• [Data]:
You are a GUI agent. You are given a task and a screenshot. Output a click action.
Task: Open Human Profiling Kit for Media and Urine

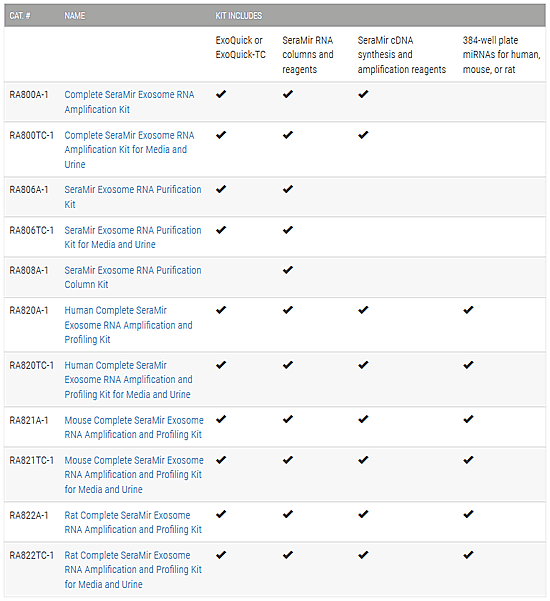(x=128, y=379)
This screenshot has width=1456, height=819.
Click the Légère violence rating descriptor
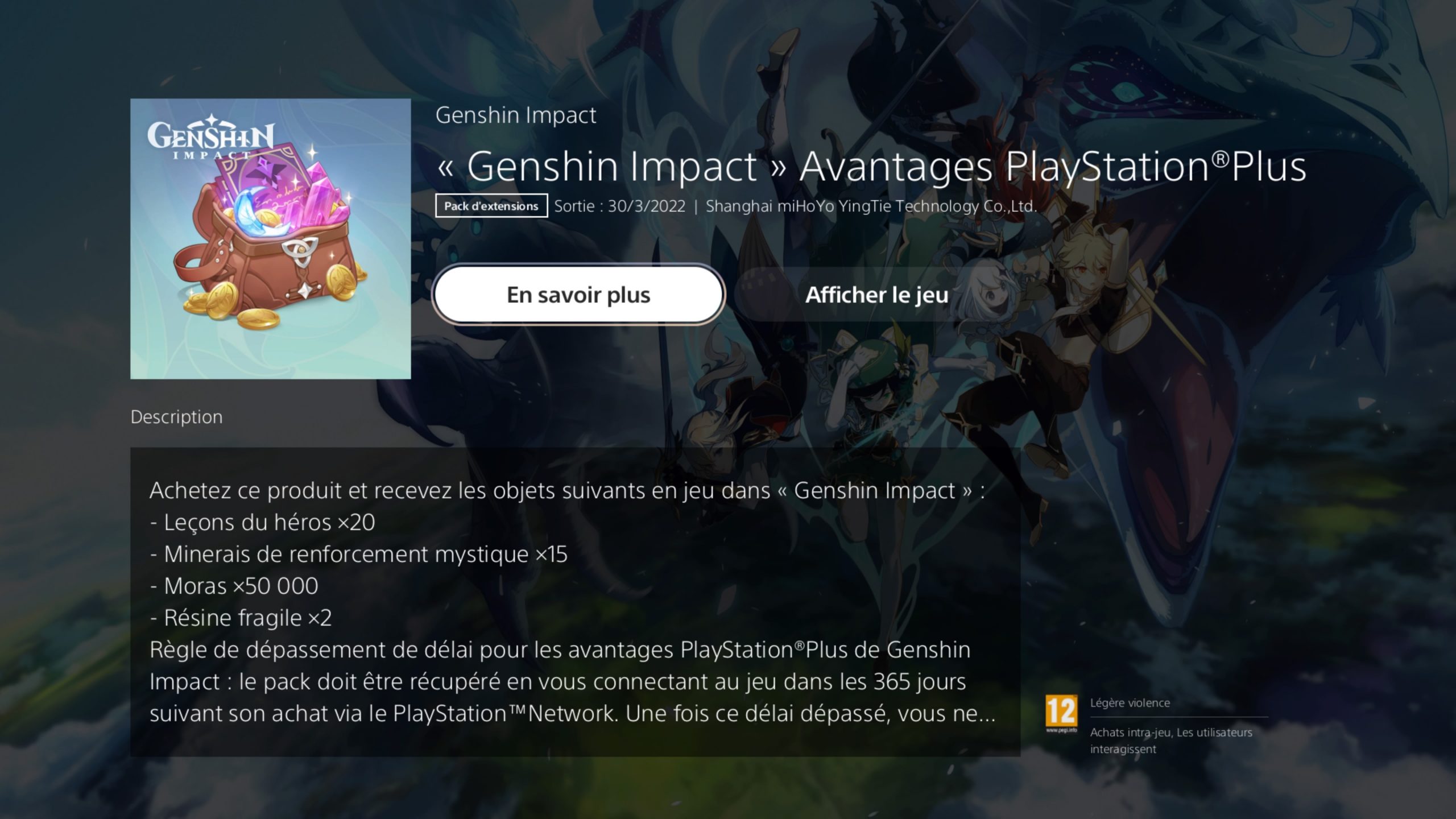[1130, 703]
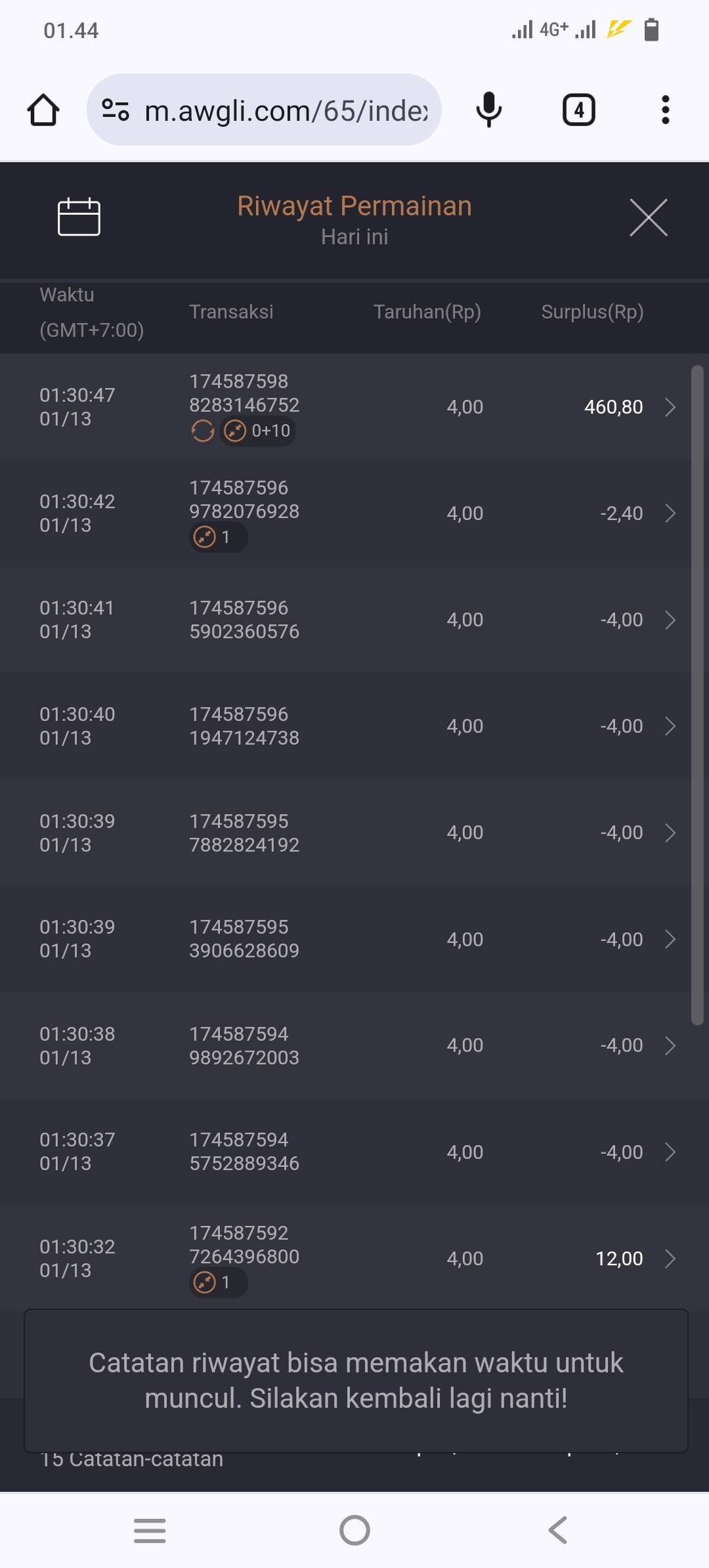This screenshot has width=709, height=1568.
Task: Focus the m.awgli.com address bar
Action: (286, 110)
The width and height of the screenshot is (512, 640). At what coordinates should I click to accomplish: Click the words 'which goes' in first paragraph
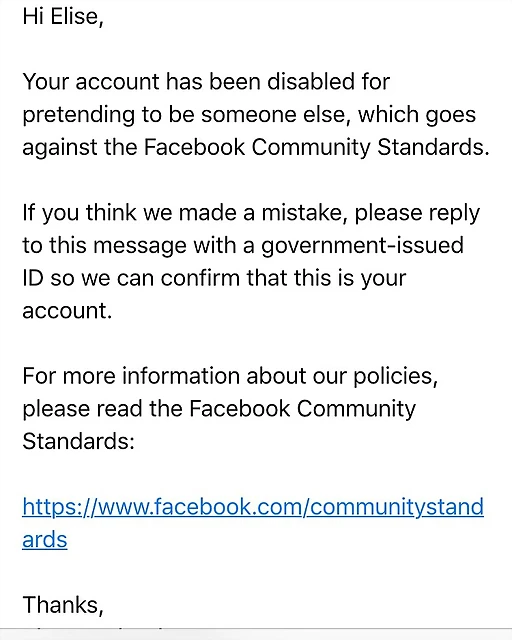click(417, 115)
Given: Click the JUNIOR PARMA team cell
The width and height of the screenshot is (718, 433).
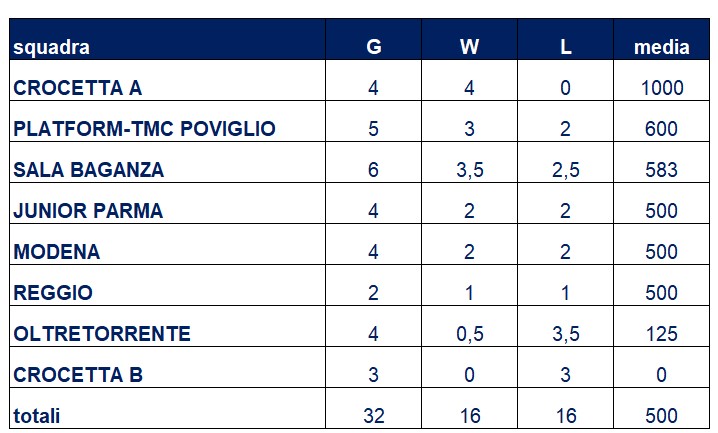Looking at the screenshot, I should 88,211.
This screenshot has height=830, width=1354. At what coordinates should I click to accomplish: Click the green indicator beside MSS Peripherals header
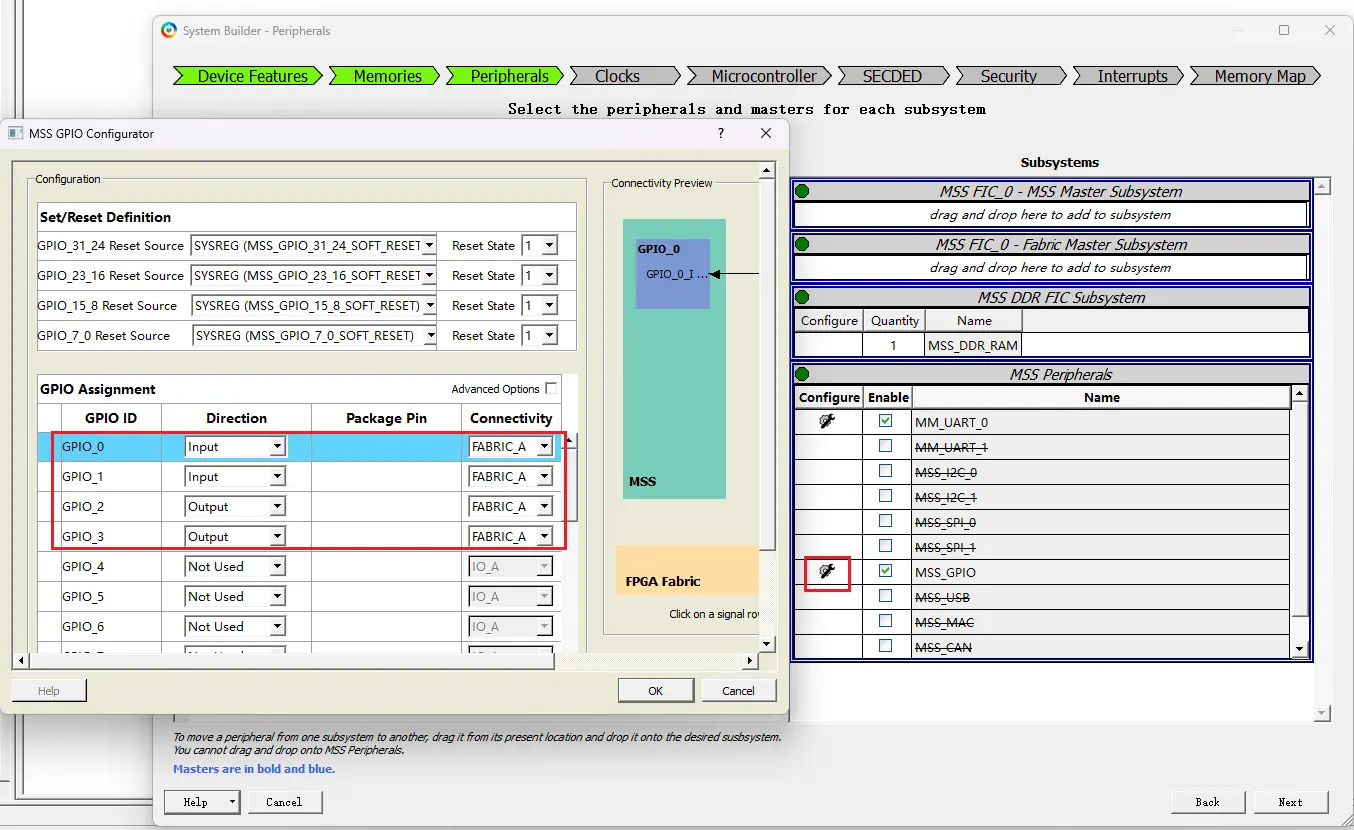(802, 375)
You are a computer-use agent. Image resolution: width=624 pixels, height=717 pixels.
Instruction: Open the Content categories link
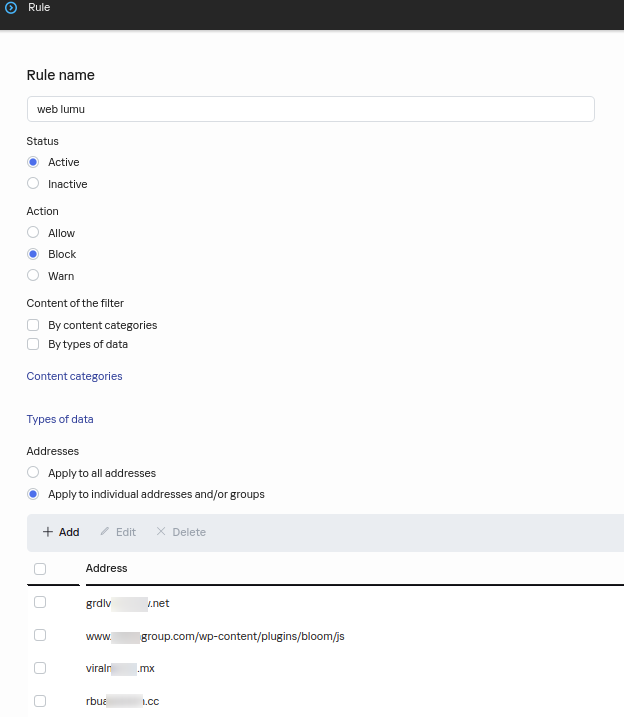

• [What you have to do]: Omit the images and transcribe all of the records above word for word.

• [Task response]:
You are a GUI agent. You are given a task and a screenshot. Output a click action.
Task: Open Human Profiling Kit for Media and Urine

(x=128, y=379)
This screenshot has width=1456, height=819.
Click the Légère violence rating descriptor
[1130, 703]
This screenshot has width=709, height=1568.
Task: Focus the m.awgli.com address bar
Action: (286, 110)
The width and height of the screenshot is (512, 640). At what coordinates should I click to accomplish: Click the words 'which goes' in first paragraph
click(417, 115)
Given: Click the JUNIOR PARMA team cell
The width and height of the screenshot is (718, 433).
Looking at the screenshot, I should 88,211.
This screenshot has height=830, width=1354. At what coordinates should I click to accomplish: Click the green indicator beside MSS Peripherals header
(802, 375)
You are a computer-use agent. Image resolution: width=624 pixels, height=717 pixels.
Instruction: Open the Content categories link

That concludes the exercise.